# WANTED WANTED WANTED SCHWINN GOTHIC FENDER FLAT BRACE SET



## Obi-Wan Schwinnobi (Jun 7, 2017)

In search of a full set of Schwinn gothic fender flat braces. These are shorter then standard braces. Measure 14 1/2 inch from top curve to bottom of eyelet. Good cad in 6 or higher condition. Cash paid . Please let me know what you have. Thank you [emoji4] 


Sent from my iPhone using Tapatalk


----------



## Obi-Wan Schwinnobi (Jun 14, 2017)

Bump [emoji110] 


Sent from my iPhone using Tapatalk


----------



## Obi-Wan Schwinnobi (Jun 18, 2017)

120 bux to the first guy or gal that finds a set ... plus you get a full set of 8 condition flat braces ... 
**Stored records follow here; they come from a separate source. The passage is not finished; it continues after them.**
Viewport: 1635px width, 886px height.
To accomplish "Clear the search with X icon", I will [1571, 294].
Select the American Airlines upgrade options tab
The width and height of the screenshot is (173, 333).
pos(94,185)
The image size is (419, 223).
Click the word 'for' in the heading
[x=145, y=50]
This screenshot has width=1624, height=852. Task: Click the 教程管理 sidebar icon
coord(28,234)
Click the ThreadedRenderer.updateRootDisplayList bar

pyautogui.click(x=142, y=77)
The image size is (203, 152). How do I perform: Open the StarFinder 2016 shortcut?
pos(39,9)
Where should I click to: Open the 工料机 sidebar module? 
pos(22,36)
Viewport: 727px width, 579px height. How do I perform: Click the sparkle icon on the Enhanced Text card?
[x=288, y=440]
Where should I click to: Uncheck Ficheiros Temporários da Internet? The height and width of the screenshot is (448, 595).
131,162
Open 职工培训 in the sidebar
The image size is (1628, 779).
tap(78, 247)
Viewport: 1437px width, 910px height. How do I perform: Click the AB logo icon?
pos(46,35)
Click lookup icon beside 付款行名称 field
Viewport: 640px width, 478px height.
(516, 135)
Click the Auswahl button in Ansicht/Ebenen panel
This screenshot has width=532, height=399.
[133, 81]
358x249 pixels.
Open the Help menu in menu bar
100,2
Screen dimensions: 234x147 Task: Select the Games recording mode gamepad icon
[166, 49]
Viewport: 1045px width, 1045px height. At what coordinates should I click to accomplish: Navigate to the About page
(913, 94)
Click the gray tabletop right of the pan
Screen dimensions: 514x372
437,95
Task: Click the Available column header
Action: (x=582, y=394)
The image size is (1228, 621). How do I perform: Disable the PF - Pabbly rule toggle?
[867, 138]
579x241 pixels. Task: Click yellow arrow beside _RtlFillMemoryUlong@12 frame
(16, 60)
Sent from my iPhone using Tapatalk


----------



## Lamont (Jun 18, 2017)

any chance you have a pic handy ?

measured a set of braces i have and they appear 14.5 from crown of fender center to center of what would be the axle


----------



## Obi-Wan Schwinnobi (Jun 18, 2017)

Lamont said:


> any chance you have a pic handy ?
> 
> measured a set of braces i have and they appear 14.5 from crown of fender center to center of what would be the axle




It's 14 1/2 from top to absolute bottom of brace eyelet...3 inch wide 


Sent from my iPhone using Tapatalk


----------



## Obi-Wan Schwinnobi (Jun 18, 2017)

Lamont said:


> any chance you have a pic handy ?
> 
> measured a set of braces i have and they appear 14.5 from crown of fender center to center of what would be the axle




They are half an inch shorter then standard flats


Sent from my iPhone using Tapatalk


----------



## Obi-Wan Schwinnobi (Jun 19, 2017)

130 bux now condition 7... you know who you are that have them


Sent from my iPhone using Tapatalk


----------



## Autocycleplane (Jun 19, 2017)

Yeah but then I would only have 5 sets left for future projects.


----------



## Obi-Wan Schwinnobi (Jun 22, 2017)

Autocycleplane said:


> Yeah but then I would only have 5 sets left for future projects.




Haha


Sent from my iPhone using Tapatalk


----------



## Xcelsior (Jun 25, 2017)

Waiting til the price goes up to 150... then maybe??


----------



## ZE52414 (Jun 25, 2017)

Obi-Wan Schwinnobi said:


> It's 14 1/2 from top to absolute bottom of brace eyelet...3 inch wide
> 
> 
> Sent from my iPhone using Tapatalk




Not sure if this is what your looking for but they do measure 14 1/2. And I'm sure it's not the condition you were needing. Thanks Z


----------



## Obi-Wan Schwinnobi (Jun 25, 2017)

ZE52414 said:


> View attachment 487359 View attachment 487360
> 
> Not sure if this is what your looking for but they do measure 14 1/2. And I'm sure it's not the condition you were needing. Thanks Z




I have no idea what that is off of... but not schwinn 


Sent from my iPhone using Tapatalk


----------



## fordmike65 (Jun 25, 2017)

Obi-Wan Schwinnobi said:


> I have no idea what that is off of... but not schwinn
> 
> 
> Sent from my iPhone using Tapatalk



Then why not post up pics of what you're looking for??


----------



## Obi-Wan Schwinnobi (Jun 25, 2017)

fordmike65 said:


> Then why not post up pics of what you're looking for??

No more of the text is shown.